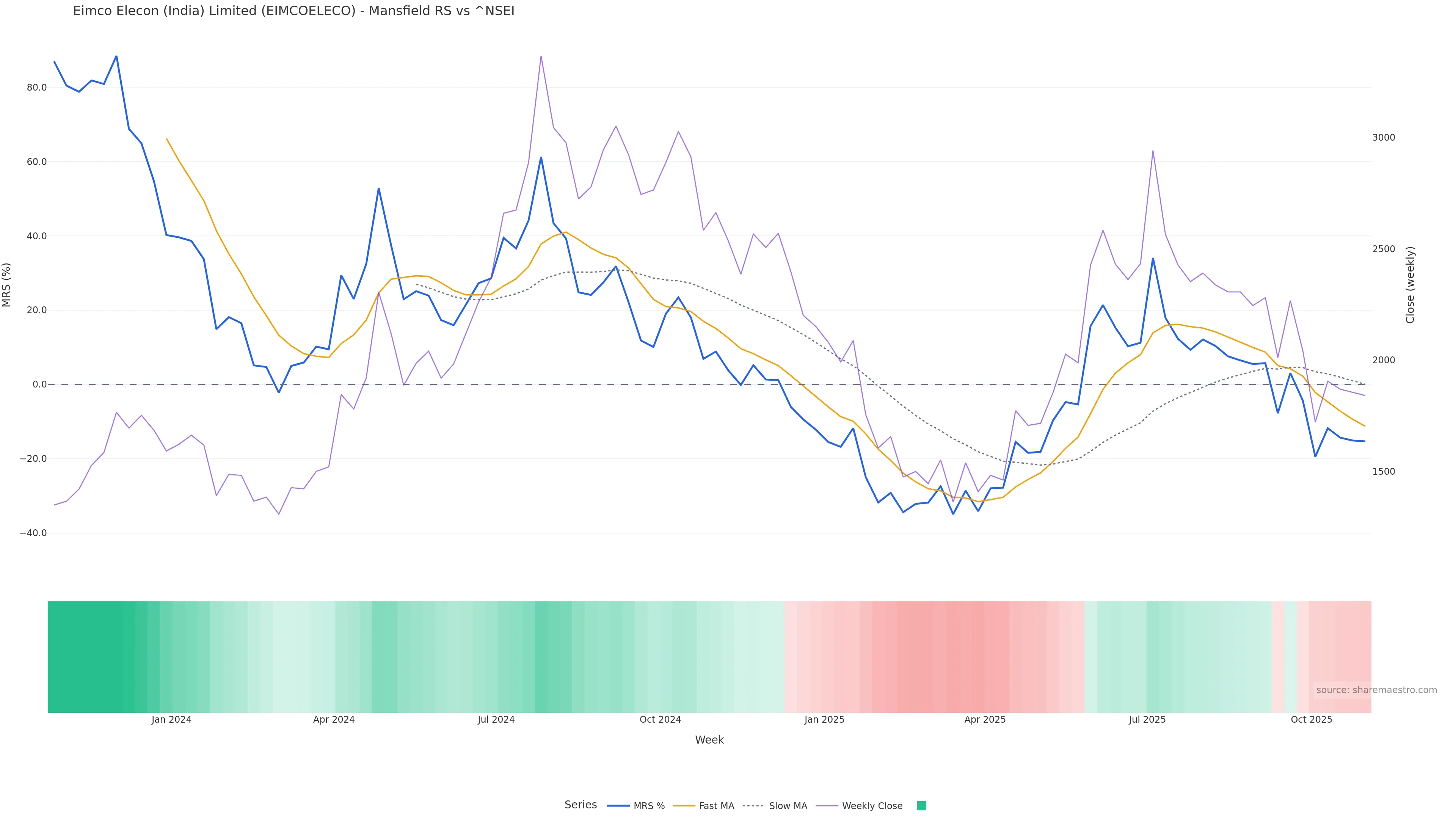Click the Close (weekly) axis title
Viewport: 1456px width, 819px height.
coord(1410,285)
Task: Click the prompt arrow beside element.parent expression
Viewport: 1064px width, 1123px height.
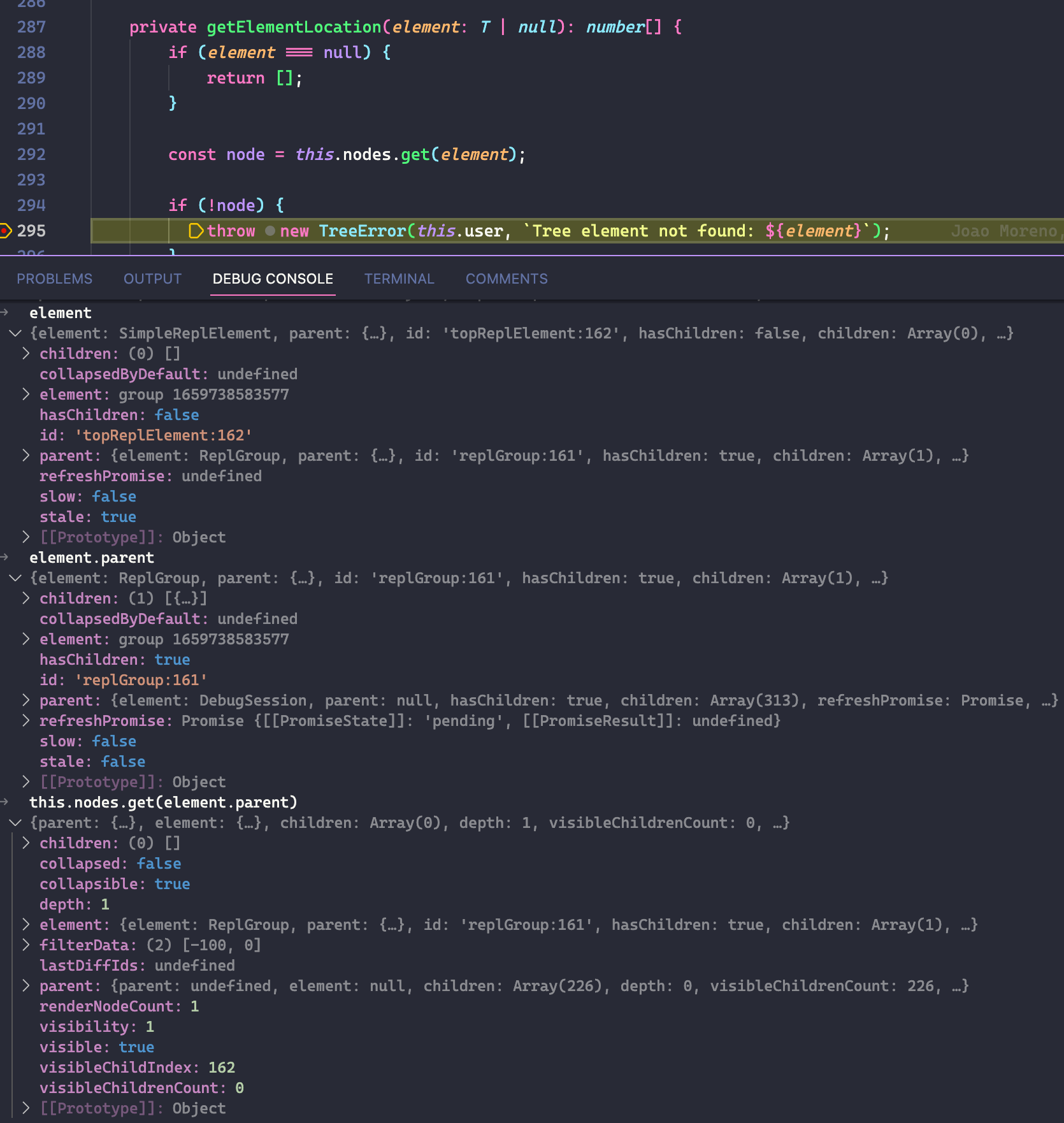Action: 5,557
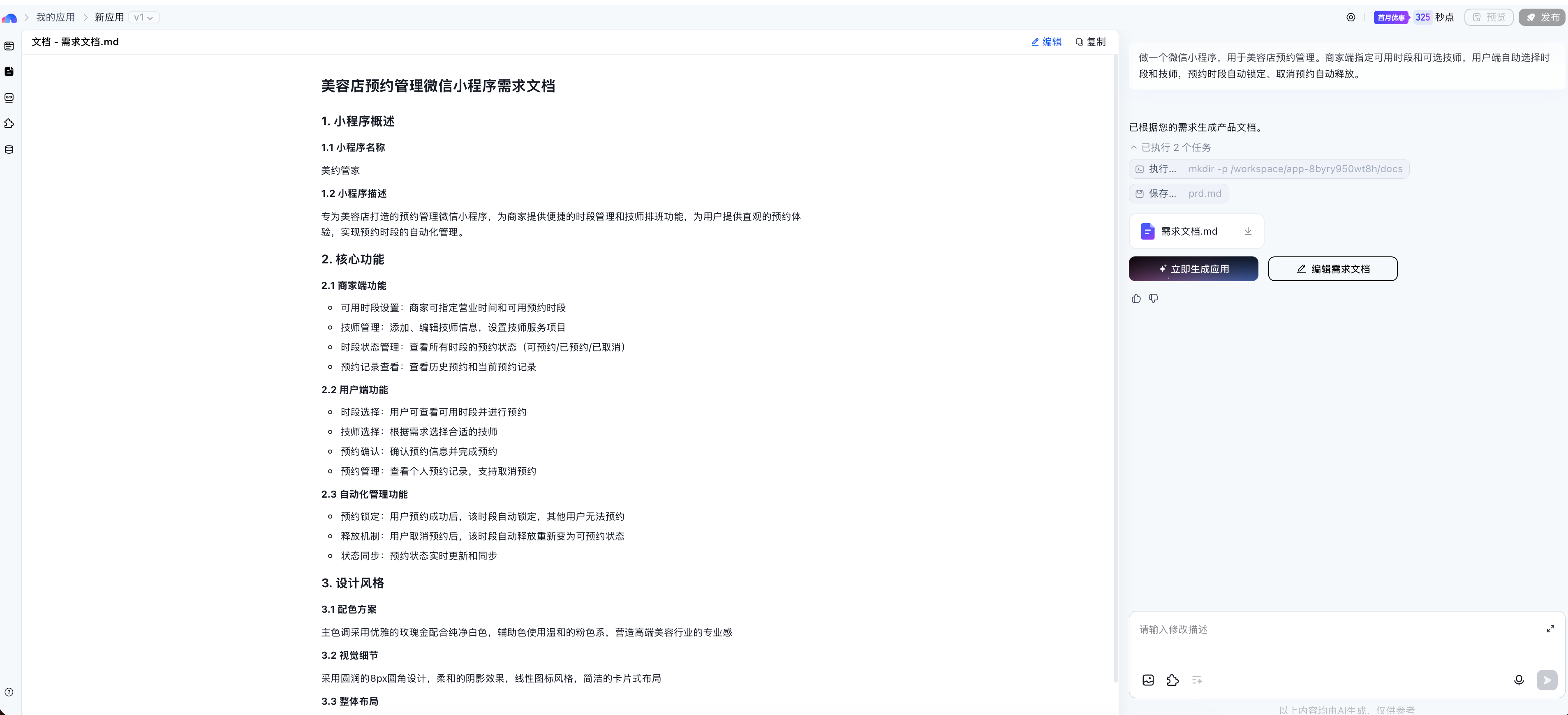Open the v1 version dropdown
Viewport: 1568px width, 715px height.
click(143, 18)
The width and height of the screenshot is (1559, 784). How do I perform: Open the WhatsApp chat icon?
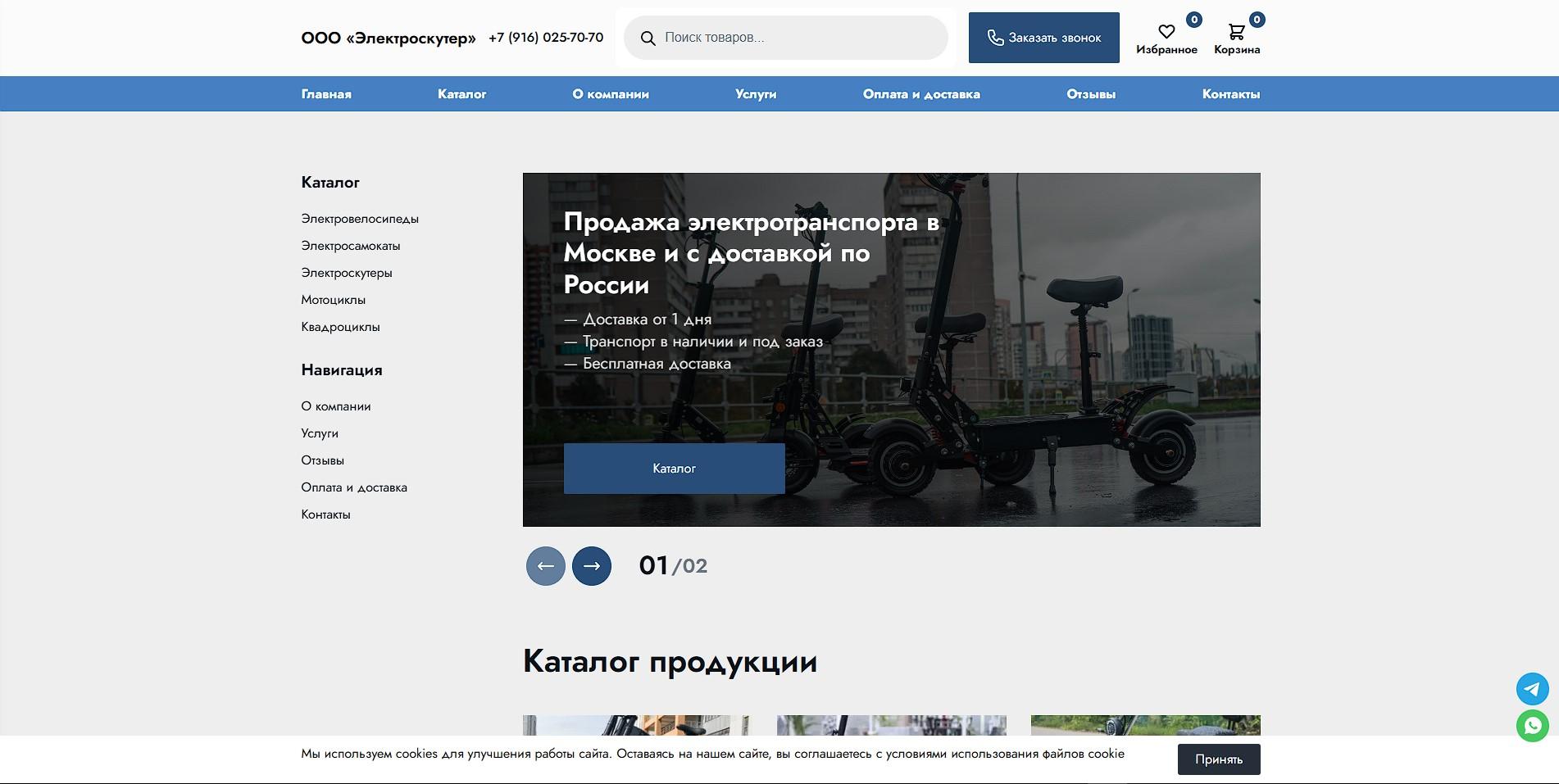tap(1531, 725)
# # # #
*THE PROBLEM*:
From the line containing "Task: Click the" through the final line of the listing above, reproduce every line exactly, with no pictures.

*SOLUTION*:
Task: Click the prompt arrow beside element.parent expression
Viewport: 1064px width, 1123px height.
Action: 5,557
Open the v1 version dropdown
Viewport: 1568px width, 715px height.
click(143, 18)
The width and height of the screenshot is (1559, 784). How do I perform: Open the WhatsApp chat icon?
tap(1531, 725)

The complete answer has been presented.